*Directive*: Recast the lines below, from the first one through the line containing "Looking at the screenshot, I should click(x=1234, y=100)." inclusive, as a Markdown table with the columns No. and Line, omitting blank lines and leaving out the pictures.

*Provided material*:

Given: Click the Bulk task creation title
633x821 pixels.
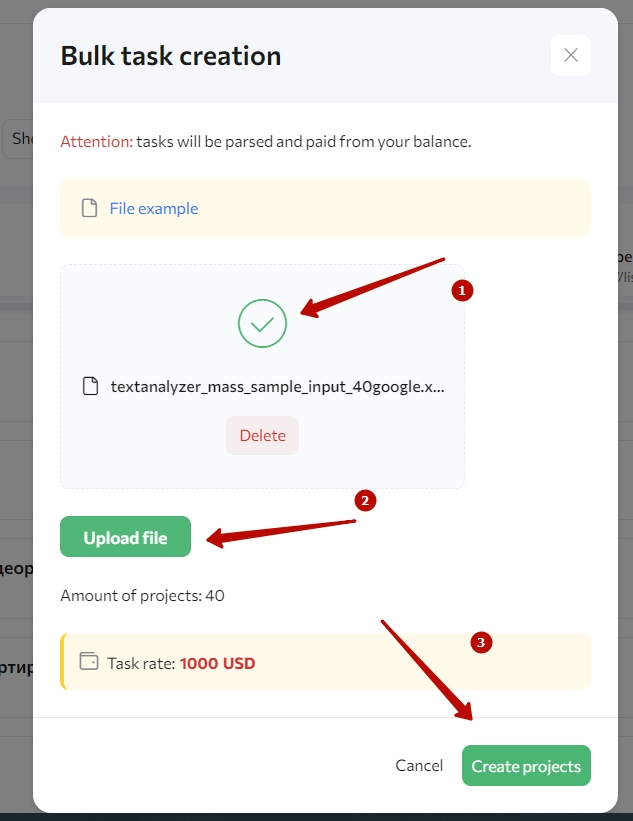Looking at the screenshot, I should (x=171, y=56).
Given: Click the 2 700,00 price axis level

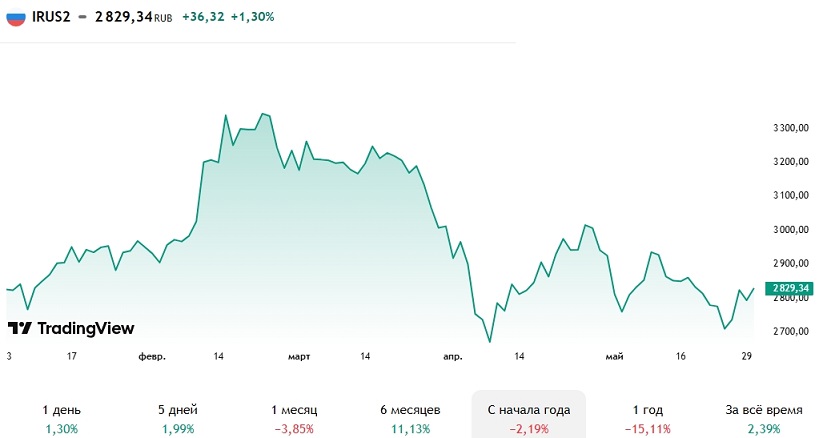Looking at the screenshot, I should pyautogui.click(x=790, y=330).
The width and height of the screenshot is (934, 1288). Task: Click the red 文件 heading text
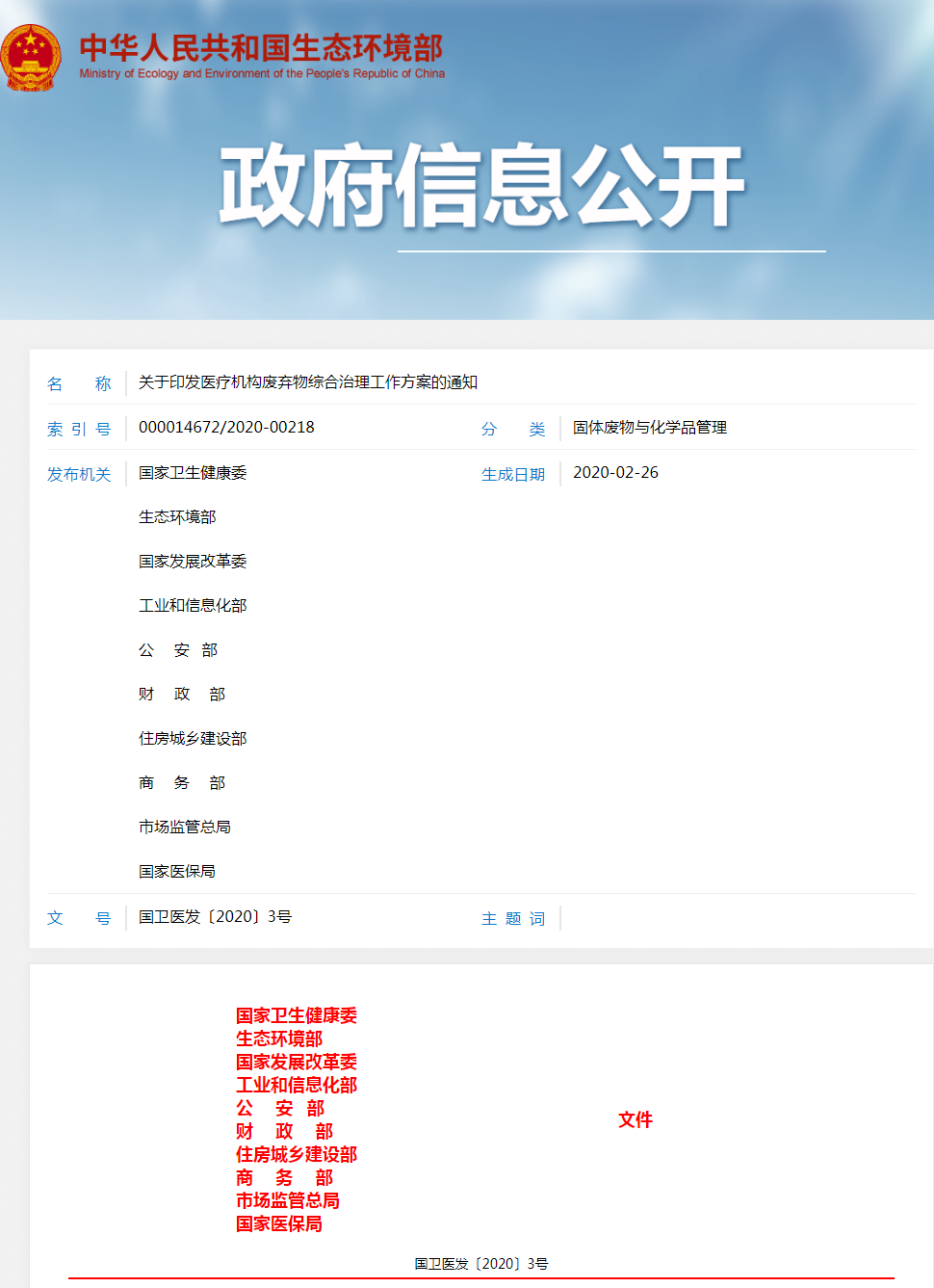[x=636, y=1119]
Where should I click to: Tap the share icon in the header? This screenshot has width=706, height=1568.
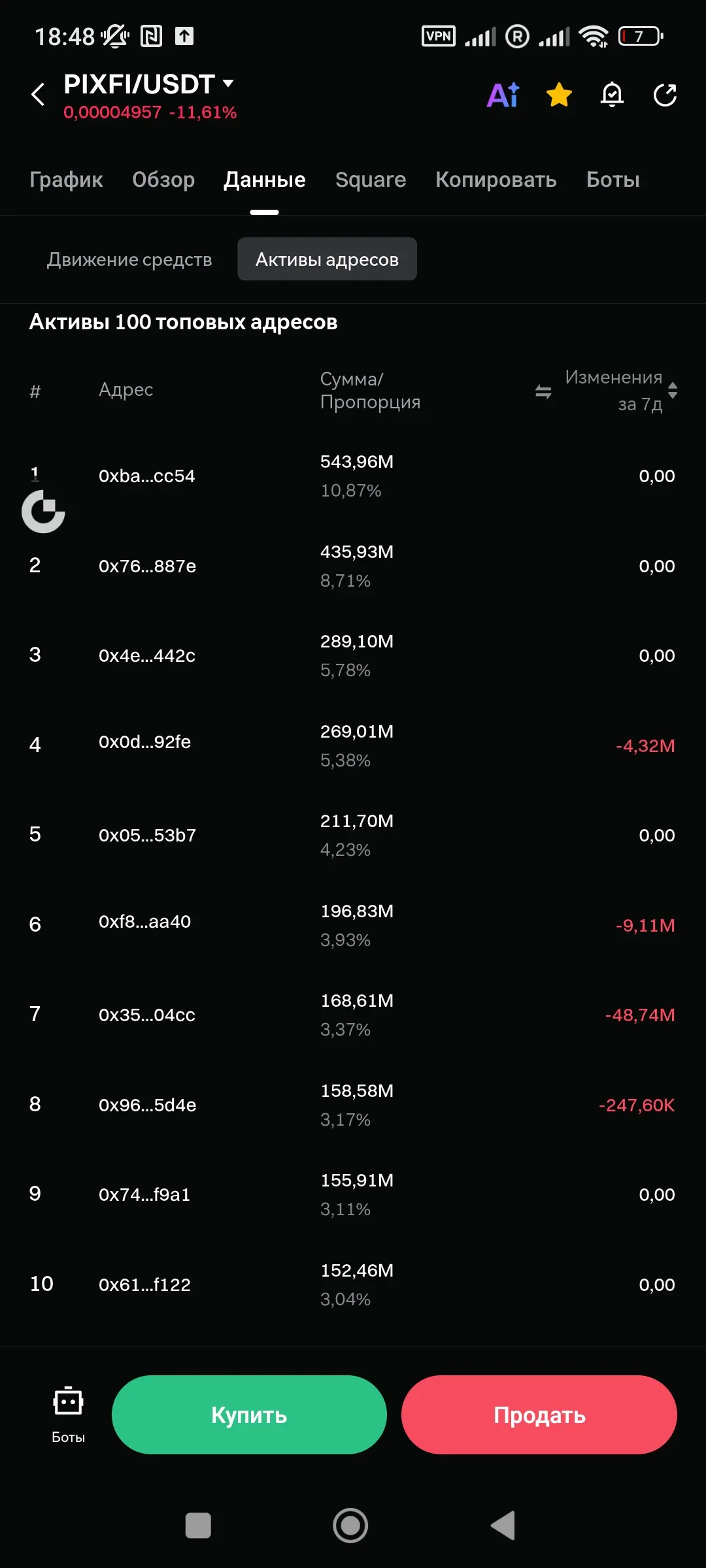coord(665,95)
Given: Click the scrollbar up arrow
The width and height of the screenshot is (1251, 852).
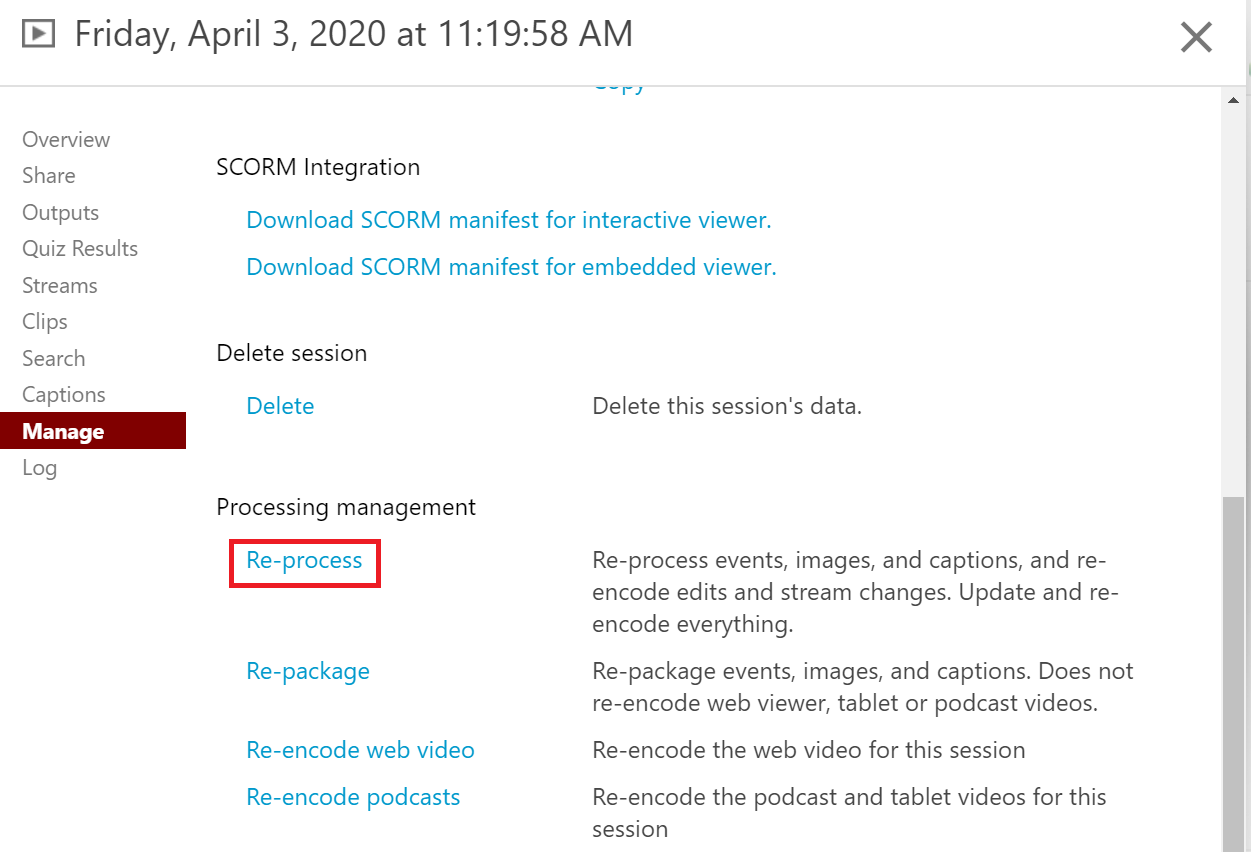Looking at the screenshot, I should click(x=1234, y=100).
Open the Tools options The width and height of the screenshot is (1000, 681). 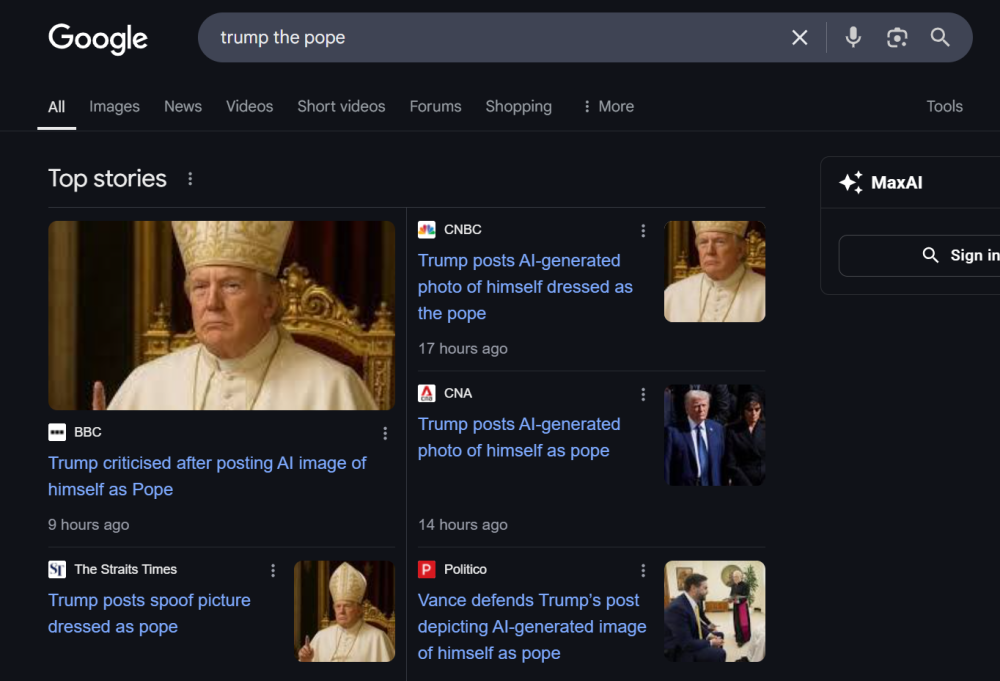(x=944, y=106)
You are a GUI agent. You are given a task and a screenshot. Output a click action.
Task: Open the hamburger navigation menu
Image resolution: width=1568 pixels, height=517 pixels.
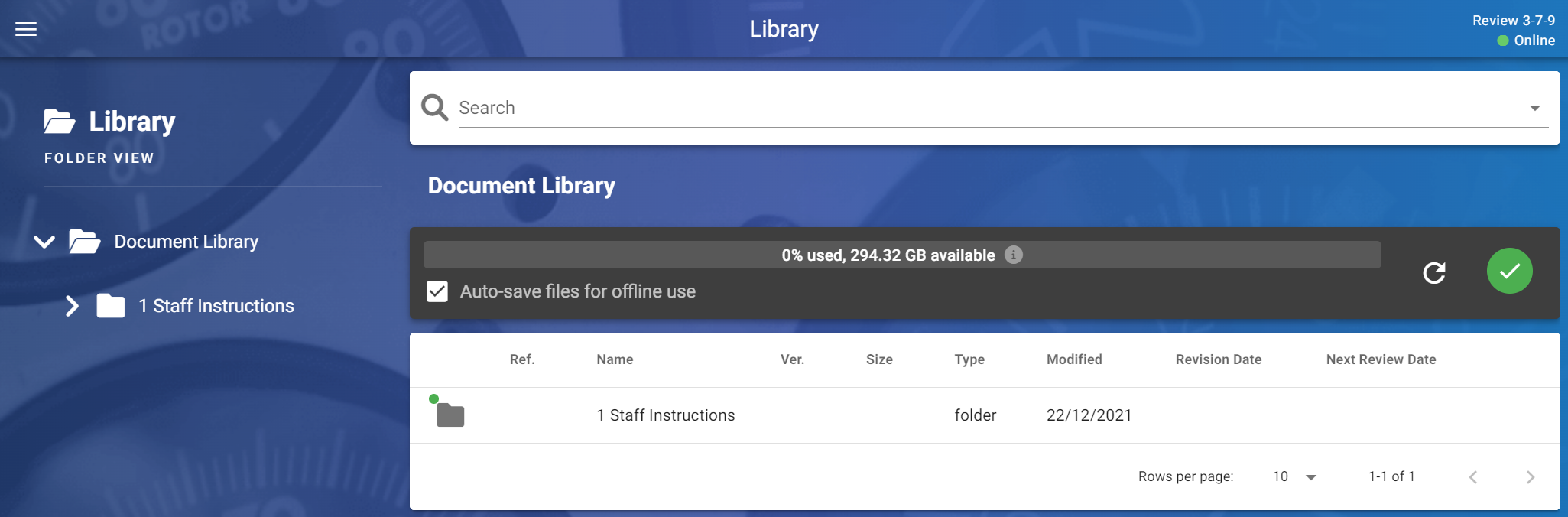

*Answer to the problem*:
| No. | Line |
|---|---|
| 1 | Given: Click the Bulk task creation title |
| 2 | 633x821 pixels. |
| 3 | Looking at the screenshot, I should (x=171, y=56). |
| 4 | Given: Click the 2 700,00 price axis level |
| 5 | Looking at the screenshot, I should pyautogui.click(x=790, y=330). |
| 6 | The width and height of the screenshot is (934, 1288). Task: Click the red 文件 heading text |
| 7 | [x=636, y=1119] |
| 8 | Where should I click to: Tap the share icon in the header? This screenshot has width=706, height=1568. |
| 9 | coord(665,95) |
| 10 | Given: Click the scrollbar up arrow |
| 11 | The width and height of the screenshot is (1251, 852). |
| 12 | Looking at the screenshot, I should click(x=1234, y=100). |